Task set:
(a) Answer these questions about the court opinion, one per line and marked as shown:
(i) Who is listed as the attorney for the appellant?
(ii) Which juvenile court and department is named?
(iii) Which case does the opinion quote on trial courts being best placed to evaluate witness credibility?
(b) In the court opinion, substitute "Justices" for "Judges" and write out the passage from "Julie George, Attorney" to "Ryan M. Harris.".

Court of Appeals of Utah

October 31, 2019

State of Utah, in the interest of L.M., a person under eighteen years of age.
v.
State of Utah, Appellee. A.M., Appellant,

          Third District Juvenile Court, Salt Lake Department The Honorable Susan Eisenman No. 1150593

          Julie George, Attorney for Appellant

          Sean D. Reyes, Carol L.C. Verdoia, and John M. Peterson, Attorneys for Appellee

          Martha Pierce, Guardian ad Litem

          Before Judges Gregory K. Orme, and Michele M. Christiansen Forster, and Ryan M. Harris.

          OPINION

          PER CURIAM:

         ¶1 A.M. (Mother) appeals the juvenile court's order terminating her parental rights in her child, L.M. Mother's petition on appeal is unfocused and fails to actually state an issue for review, although it is clear that Mother disagrees with the juvenile court's order. Generously read, Mother challenges the finding that the Division of Child and Family Services (DCFS) provided reasonable reunification services and the sufficiency of the evidence supporting grounds for termination.

         ¶2 "Trial courts are in the best position to evaluate the credibility of witnesses, the parent's level of participation in reunification services, and whether services were appropriately tailored to remedy the problems that led to the child's removal." In re K.F., 2009 UT 4, ¶ 52, 201 P.3d 985. Accordingly, "juvenile courts have broad discretion in determining whether reasonable reunification efforts were made." Id.

Dataset extract:
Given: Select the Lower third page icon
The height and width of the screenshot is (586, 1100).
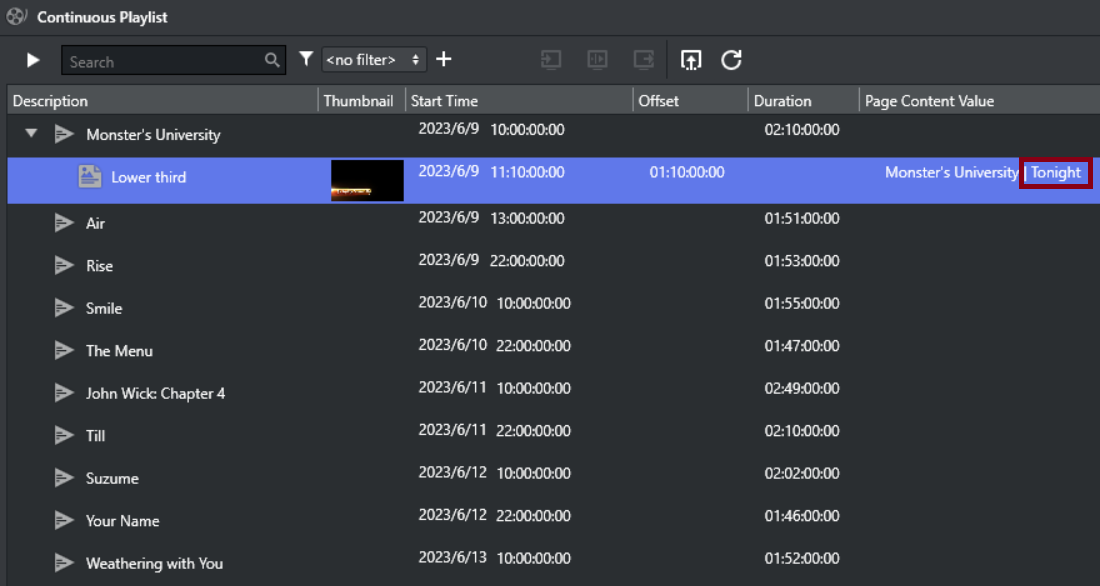Looking at the screenshot, I should (90, 177).
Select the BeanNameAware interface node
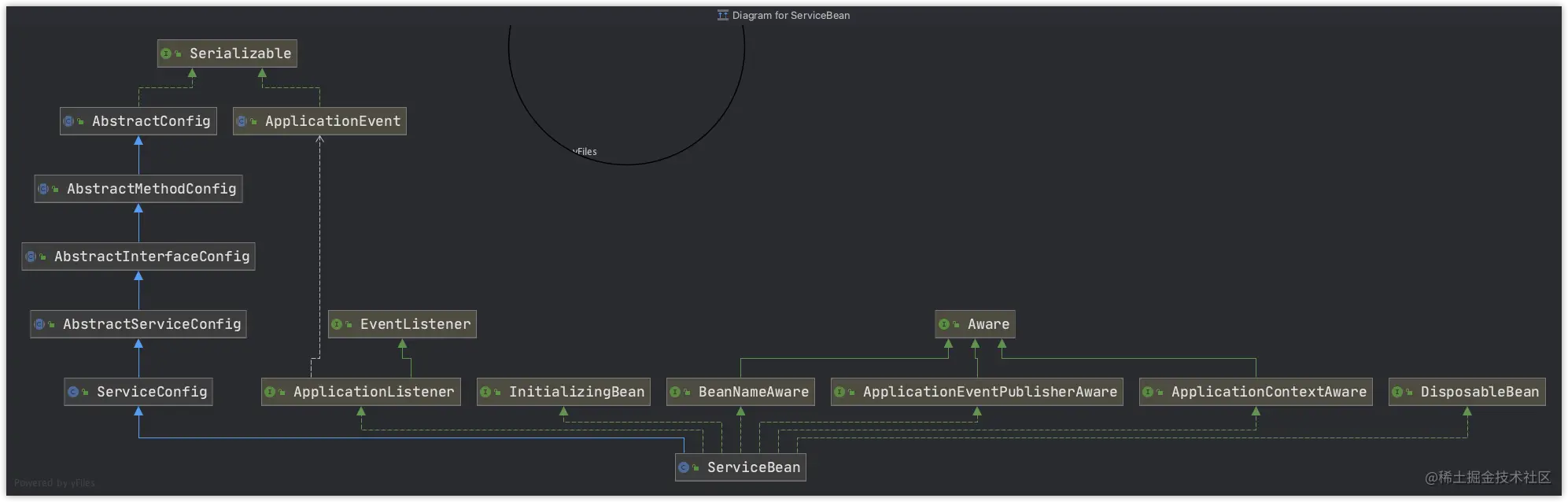 [740, 392]
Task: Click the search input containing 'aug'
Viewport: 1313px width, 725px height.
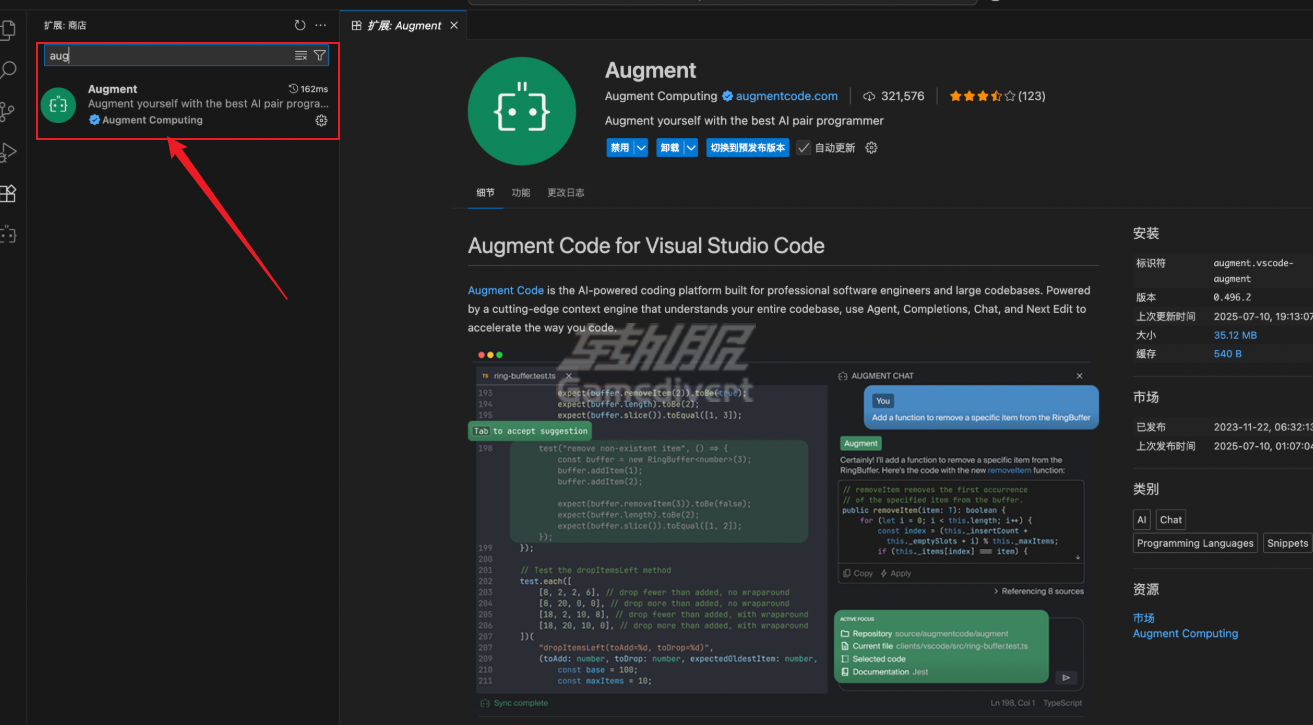Action: (150, 55)
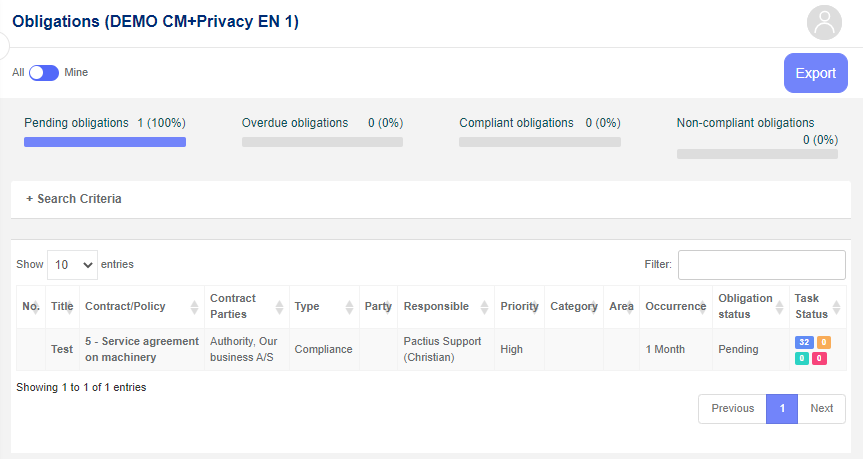Expand the Search Criteria section
The image size is (863, 459).
(74, 199)
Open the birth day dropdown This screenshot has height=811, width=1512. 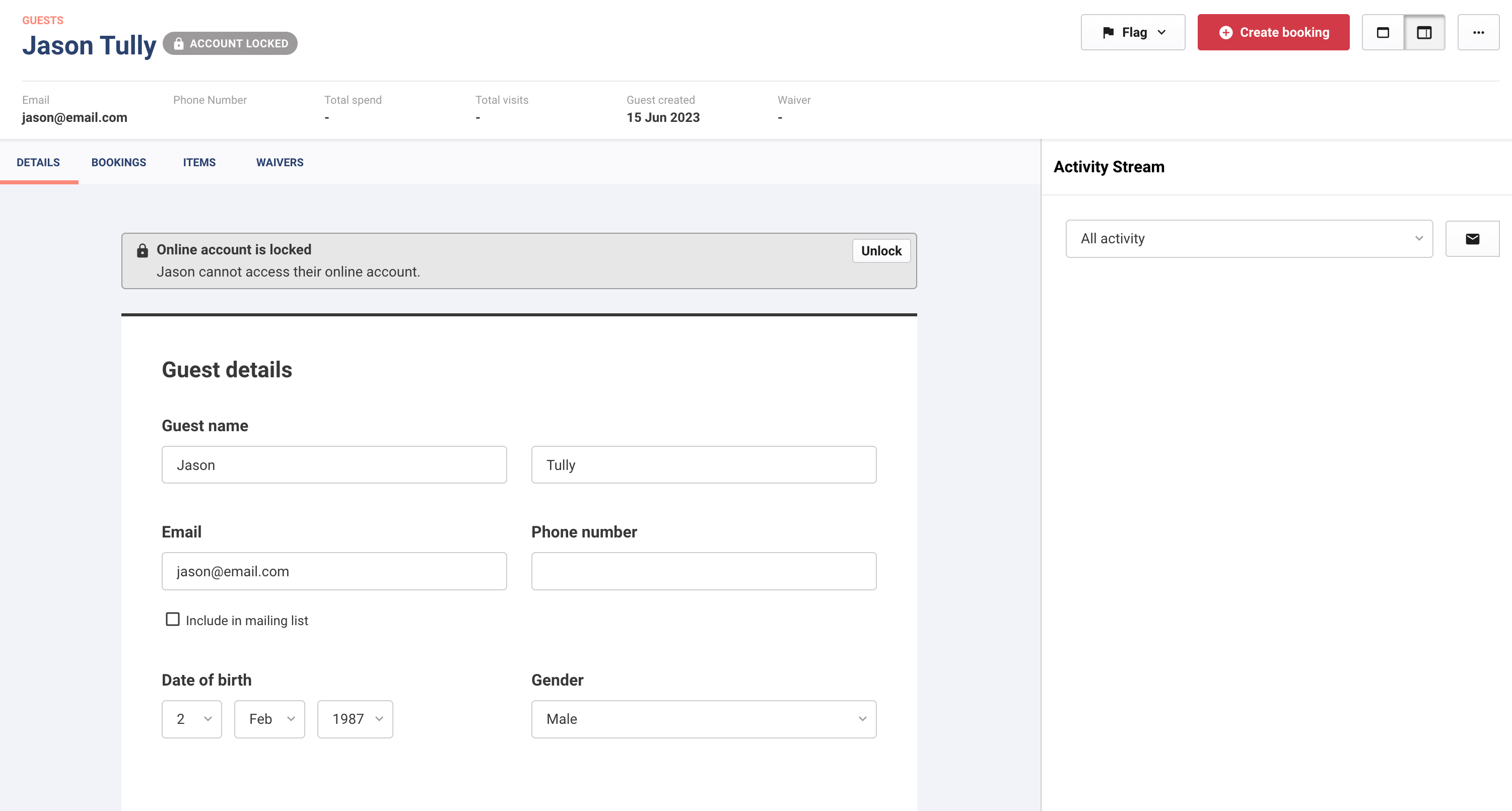(x=192, y=719)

Answers for this exercise:
(a)
(i) Julie George
(ii) Third District Juvenile Court, Salt Lake Department
(iii) In re K.F., 2009 UT 4, ¶ 52, 201 P.3d 985

(b)
Julie George, Attorney for Appellant

          Sean D. Reyes, Carol L.C. Verdoia, and John M. Peterson, Attorneys for Appellee

          Martha Pierce, Guardian ad Litem

          Before Justices Gregory K. Orme, and Michele M. Christiansen Forster, and Ryan M. Harris.